Ausgewählter Text:

Das Aussehen des Zeichens des Österreichischen Roten Kreuzes wird festgelegt, wie es in Art. 38 des I. Genfer Abkommens beschrieben wird. Das Österreichische Rote Kreuz ist bei der Verwendung dieses Zeichens an die Bestimmungen der Genfer Abkommen und Zusatzprotokolle sowie an die Konferenzbeschlüsse gebunden. In § 5 wird es ermächtigt, die Verwendung des Kennzeichens anderen Personen und Einrichtungen zu gestatten (zu den Begriffen ‚Zeichen‘, ‚Schutzzeichen‘ und ‚Kennzeichen‘ siehe die Erläuterungen zu § 8). Einrichtungen, die vom Österreichischen Roten Kreuz ermächtigt werden, sind wiederum die Landesverbände und Bezirksstellen des Österreichischen Roten Kreuzes sowie Tochtergesellschaften, die Rotkreuzaufgaben ausführen. Möglich ist aber beispielsweise auch eine befristete Ermächtigung an Unternehmen oder Einzelpersonen im Rahmen von Kooperationen, die das Österreichische Rote Kreuz eingeht, um beispielsweise seinen Bekanntheitsgrad zu erhöhen, auf den besonderen Schutz des Rotkreuzzeichens aufmerksam zu machen oder für seine humanitäre Tätigkeit Spenden zu gewinnen.

Datenauszug:
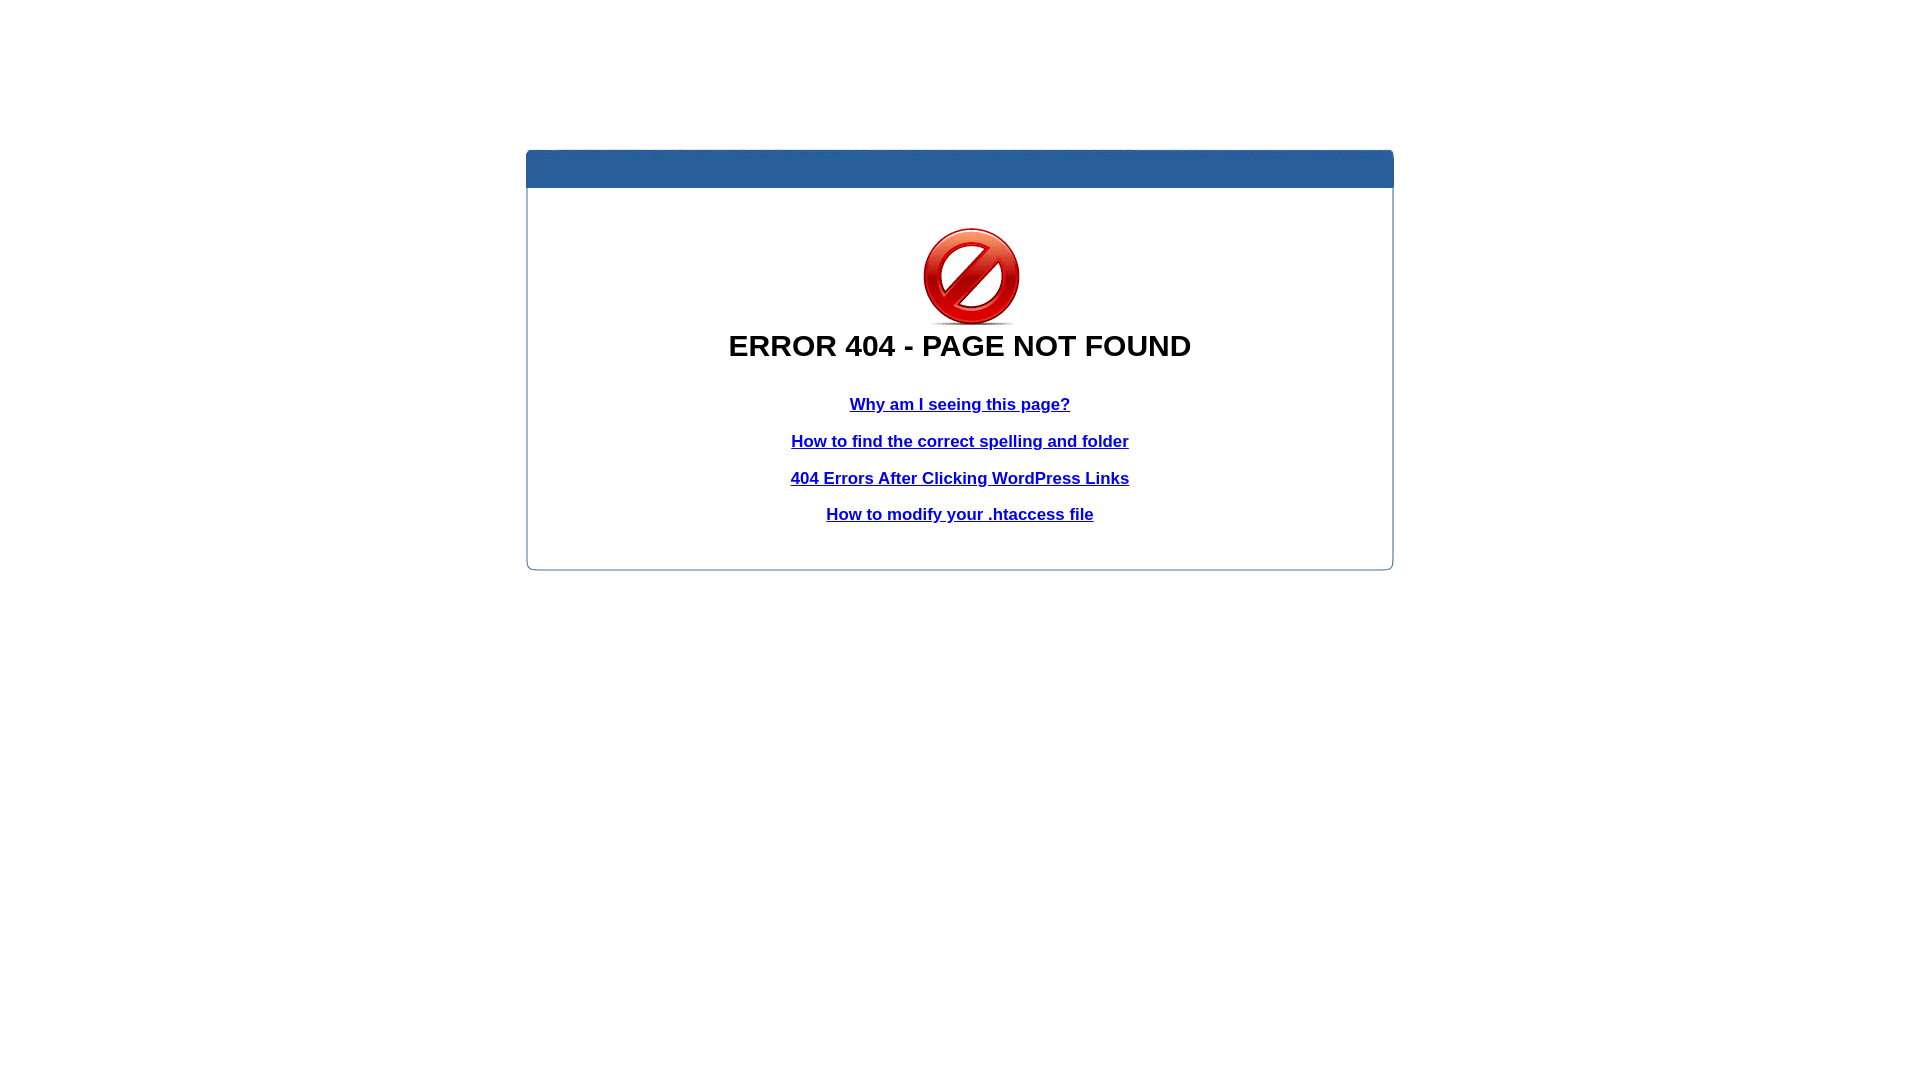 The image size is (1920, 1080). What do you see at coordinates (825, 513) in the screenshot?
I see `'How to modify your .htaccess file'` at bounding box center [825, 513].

Aufgabenstellung:
Entscheiden Sie bei jeder der folgenden Aussagen, ob sie mit dem Text über das Zeichen des Österreichischen Roten Kreuzes übereinstimmt. Antworten Sie jeweils mit Ja oder Nein und zitieren Sie die ausschlaggebenden Worte des Textes wörtlich.
1. Das Österreichische Rote Kreuz darf anderen Personen und Einrichtungen die Verwendung des Kennzeichens gestatten.
2. Unternehmen können nur unbefristet zur Verwendung des Kennzeichens ermächtigt werden.
3. Das Aussehen des Zeichens richtet sich nach Art. 38 des II. Genfer Abkommens.

Lösung:
1. Ja: „In § 5 wird es ermächtigt, die Verwendung des Kennzeichens anderen Personen und Einrichtungen zu gestatten“
2. Nein: „Möglich ist aber beispielsweise auch eine befristete Ermächtigung an Unternehmen oder Einzelpersonen“
3. Nein: „wie es in Art. 38 des I. Genfer Abkommens beschrieben wird“